Sometimes the videos advertise other apps. Sometimes they advertise Pepsi or anything else you can advertise with a video.
Now some of them may be going away, at Apple’s command.
If that happens, and it sticks, it could be a big deal for developers, many of whom rely on “incentivized” videos to turn their free apps into money makers.
And the move also underscores how quickly the app industry can transform: If Apple or Google, which control the platforms the apps run on, want to change the ground rules overnight, they can. Perhaps Facebook, which has found a geyser of cash flowing out of app ads, should pay attention.
Because it’s Apple, we’re not going to get a lot of clarity — or any commentary — from official sources, so this stuff is a bit murky for now. But what appears to be happening is that Apple’s App Store managers have begun enforcing existing rules designed to prohibit gaming of its App Store rankings, and are interpreting those rules to include a prohibition on in-game videos promoting other apps. But in-game videos promoting things that aren’t apps, like soft drinks or makeup, seem to be fine.
The primary on-the-record source on all this is a post from programming site Stack Overflow that supposedly details an interaction with an App Store employee. But other developers and advertisers say they’ve been hearing the same thing since last week.
And for what it’s worth, an Apple PR rep didn’t take the opportunity to bat down the story.
So let’s assume it’s true. What’s Apple up to?
One theory, darkly muttered by people who sell video app ads for a living, is that Apple has suddenly become aware of the giant market in app advertising and wants to control it for itself. This seems unlikely to me, given Apple’s historical disinterest in advertising except as a way to reward and retain developers.
Another theory is that Apple believes the ads are either distasteful or worse, since many of the “incentivized” app ads conclude with very hard sells to download the apps. Perhaps Apple feels too many users are downloading apps they didn’t want to download, just because they think they have to — and by doing so are unfairly boosting an app’s popularity.
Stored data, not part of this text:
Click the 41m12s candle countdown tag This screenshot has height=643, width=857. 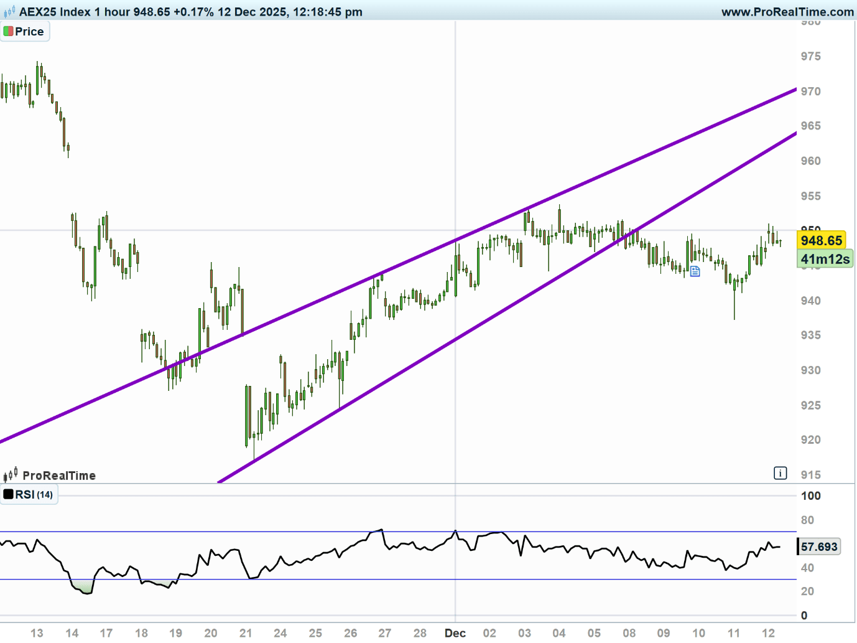pos(825,259)
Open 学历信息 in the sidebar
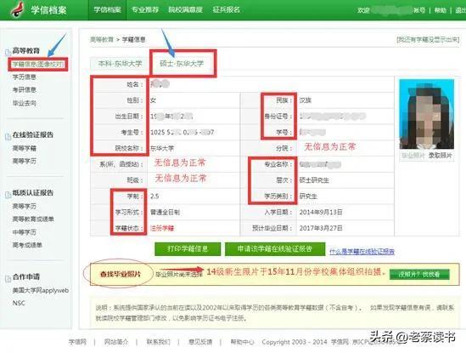 pos(25,77)
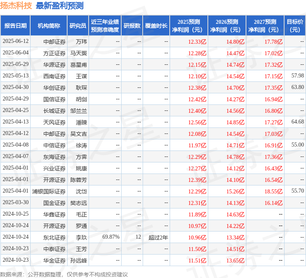
Task: Click the 近三年业绩预测准确度 column header
Action: tap(105, 26)
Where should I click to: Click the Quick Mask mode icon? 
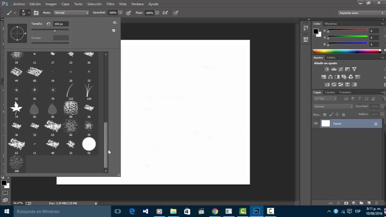coord(5,193)
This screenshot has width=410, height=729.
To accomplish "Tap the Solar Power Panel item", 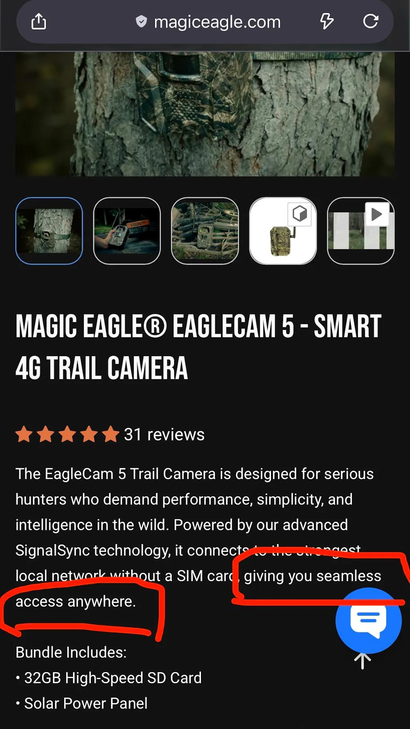I will coord(82,703).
But you’d think Apple would have picked up on this much earlier, since the ads have been commonplace for the last couple years, as free-to-play game apps became dominant.
And if Apple wants to crack down on scuzzy ads, it could go much further and crack down on all incentivized video app ads.
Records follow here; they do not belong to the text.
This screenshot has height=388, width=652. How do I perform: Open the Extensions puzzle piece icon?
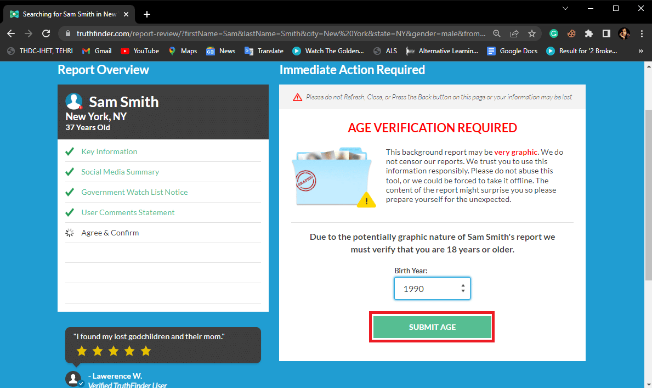589,33
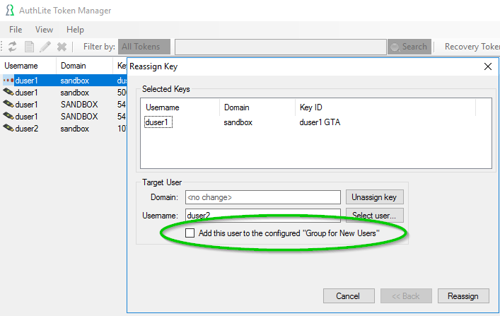Click the Select user... button

[x=374, y=216]

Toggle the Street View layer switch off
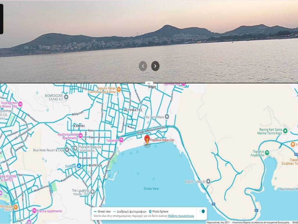(201, 211)
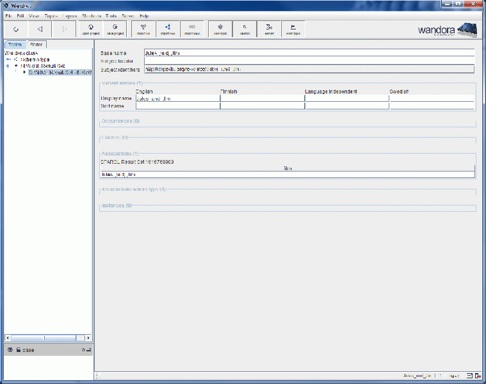
Task: Click the Base name input field
Action: 309,52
When I play Modern Command, a tank-and-laser strategy game, and I get the chance to earn a free credit if I’ll watch a five-minute Revlon makeover ad, that can’t possibly be a good experience for me or for Revlon, right? (I watched it, by the way. More than once. Did not retain any makeover tips.)
Again, because it’s Apple, it’s possible that all of this is less considered than it appears, and could get reversed if Apple executives are persuaded that they’re in error. We’ve seen Apple go back and forth on app developer rules several times over the years.
But regardless of its staying power, the rule change should give everyone who wants to make money on apps a wake-up call: Like every other platform, this one could shift.
That could be particularly worrisome to Facebook, whose mobile ad success story is based in large part on app install ads, which didn’t exist a couple of years ago and should generate billions for it this year.
Facebook should be clear for now, since it doesn’t traffic in any incentivized ads at all. Facebook executives can also argue, convincingly, that its ads make for happier Apple users and developers, since they promote apps users might not see on their own.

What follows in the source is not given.